## [DIRECTIONS]
Reproduce, from the line containing "Rank #1 Content Writers (49, 1626)" to the last line of the material, every line exactly.

## [DATA PROVIDED]
Segment Open

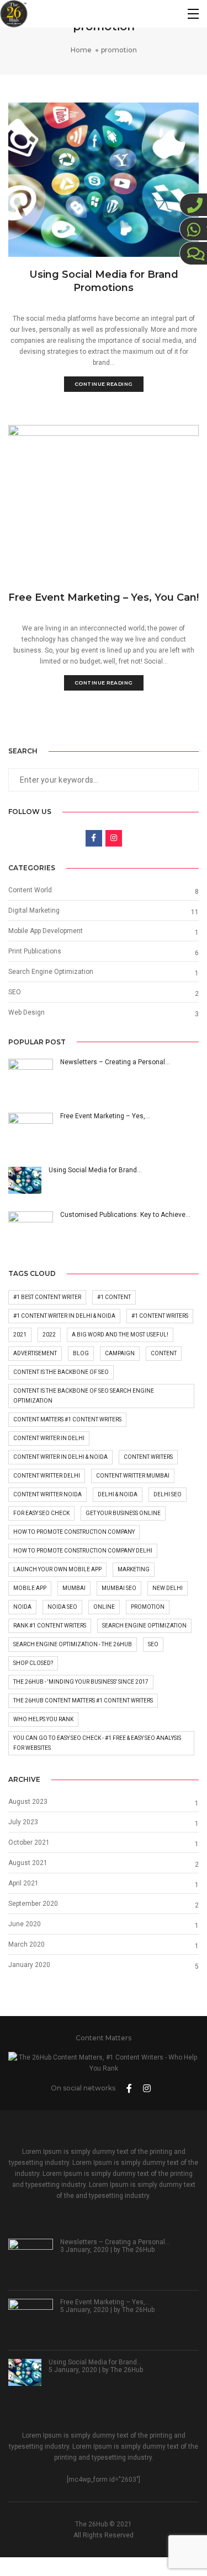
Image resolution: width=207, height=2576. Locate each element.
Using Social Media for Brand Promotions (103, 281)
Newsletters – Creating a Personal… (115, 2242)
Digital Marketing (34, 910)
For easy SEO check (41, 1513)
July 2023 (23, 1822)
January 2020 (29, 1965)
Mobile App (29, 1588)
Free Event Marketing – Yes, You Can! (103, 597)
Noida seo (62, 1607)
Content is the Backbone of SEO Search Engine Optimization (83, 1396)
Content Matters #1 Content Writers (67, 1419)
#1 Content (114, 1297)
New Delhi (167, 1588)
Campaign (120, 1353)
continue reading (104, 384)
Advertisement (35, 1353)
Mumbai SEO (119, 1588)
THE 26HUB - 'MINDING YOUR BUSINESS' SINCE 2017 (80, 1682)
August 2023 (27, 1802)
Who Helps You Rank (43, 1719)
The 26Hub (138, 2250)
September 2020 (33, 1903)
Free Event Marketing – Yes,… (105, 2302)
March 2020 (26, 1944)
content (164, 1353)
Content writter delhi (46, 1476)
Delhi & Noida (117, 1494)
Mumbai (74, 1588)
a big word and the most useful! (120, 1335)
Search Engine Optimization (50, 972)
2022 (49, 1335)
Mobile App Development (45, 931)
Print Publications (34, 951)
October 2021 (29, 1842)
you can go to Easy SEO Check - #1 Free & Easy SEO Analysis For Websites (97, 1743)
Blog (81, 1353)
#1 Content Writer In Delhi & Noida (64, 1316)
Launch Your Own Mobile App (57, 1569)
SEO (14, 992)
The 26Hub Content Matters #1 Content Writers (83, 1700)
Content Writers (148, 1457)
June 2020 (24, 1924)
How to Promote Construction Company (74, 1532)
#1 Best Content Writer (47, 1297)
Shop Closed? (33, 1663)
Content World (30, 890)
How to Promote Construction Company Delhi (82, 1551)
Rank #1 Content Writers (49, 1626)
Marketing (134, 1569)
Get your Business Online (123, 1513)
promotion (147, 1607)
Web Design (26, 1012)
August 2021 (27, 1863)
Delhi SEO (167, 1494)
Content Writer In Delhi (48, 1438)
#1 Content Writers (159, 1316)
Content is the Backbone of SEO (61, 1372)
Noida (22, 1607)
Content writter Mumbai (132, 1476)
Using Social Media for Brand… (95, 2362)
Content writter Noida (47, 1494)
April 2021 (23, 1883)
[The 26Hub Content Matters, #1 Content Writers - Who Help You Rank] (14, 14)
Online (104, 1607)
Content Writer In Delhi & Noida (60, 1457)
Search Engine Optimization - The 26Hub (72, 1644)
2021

Segment Closed

## [ANSWER BELOW]
Rank #1 Content Writers (49, 1626)
Marketing (134, 1569)
Get your Business Online (123, 1513)
promotion (147, 1607)
Web Design (26, 1012)
August 2021 (27, 1863)
Delhi SEO (167, 1494)
Content Writer In Delhi (48, 1438)
#1 Content Writers (159, 1316)
Content is the Backbone of SEO (61, 1372)
Noida (22, 1607)
Content writter Mumbai (132, 1476)
Using Social Media for Brand… (95, 2362)
Content writter Noida (47, 1494)
April 2021 (23, 1883)
[The 26Hub Content Matters, #1 Content Writers - Who Help You Rank] (14, 14)
Online (104, 1607)
Content Writer In Delhi & Noida (60, 1457)
Search Engine Optimization - The 26Hub (72, 1644)
2021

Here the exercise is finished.